Chinese Internet firm Sina is looking to increase the number of businesses that use its Sina Weibo microblogging service, according to comments from its CEO Charles Chao made at business forum in Taiwan yesterday.
In spite of impending new measures coming into place next month, which are likely to reduce active users on its service, Chao says Sina is aiming to grow the number of business accounts. His target is to increase the number of companies using the service from 100,000 to one million this year, according to Penn Olson, which cites a Sina Tech report [Chinese].
“This [increased business activity] is a very important direction for this year”, Chao said, before he revealed that the service will more sharing media content — video and audio — than ever before. Sina has already joined forces with Tudou to allow users to more easily share clips from the video site, and it seems likely we will see other developments aimed at enriching the content there.
It’s long been speculated that the company may follow rival Tencent Weibo and introduce an English language option, not to challenge Twitter, but allow overseas firms to reach out in China. Sina Weibo already has English-language mobile apps, and we suspect a website will come this year to bring overseas companies aboard.

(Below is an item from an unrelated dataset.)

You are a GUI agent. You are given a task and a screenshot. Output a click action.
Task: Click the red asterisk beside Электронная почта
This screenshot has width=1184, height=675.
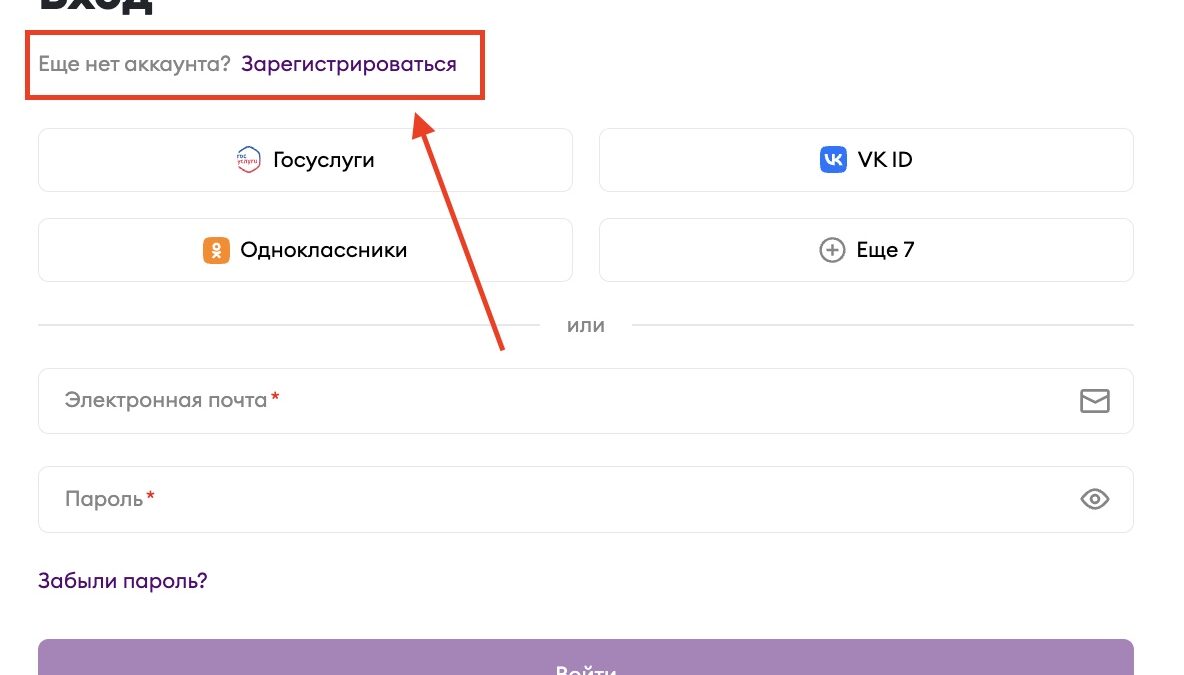[x=275, y=398]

However, the elephant in the room — the deadline for the introduction of mandatory real names on microblog services — went unaddressed by Chao. Yet its impact could be devastating to Sina’s membership numbers, activity and, consequently, plan to engage businesses.
Rules imposed by authorities, which require all users to verify their identity using official documentation, will come into place on March 16. With the date looming, significant issues have been found with the verification process.
Many Chinese microblog users are reluctant to verify themselves, in spite of Sina’s efforts to incentivise it, as they are uneasy knowing that they will be directly accountable for their messages. Given the government’s track record — it ‘punished’ a woman for a retweet with a one year spell in a labour camp — their hesitancy is more than understandable.
Equally, the albeit low proportion of foreign nationals who use the service are finding difficulties authenticating their ID with overseas documentation. Short of contacting Sina directly, many are resigned to the fact that their time using Sina Weibo is coming to an end.
According to figures, Sina Weibo has 250 million users, with Tencent Weibo’s member count 300 million. A significant number of these are thought to be spam users, which remains a big problem in China, but its reach is huge in the country.
Any ambition Sina has of recruiting more businesses is likely to be impacted by the user numbers it sees once the new regulations are imposed. While the number of spam users will be cut, if the volume of messages — which hit a record 32,3120 per second on Chinese New Year — drops significantly, businesses may be less keen to embrace the service.
But, as we’ve said before, this is China and anything is possible. We’ll keep you fully posted on how the real name verification process plays out and impacts the social media space in the country.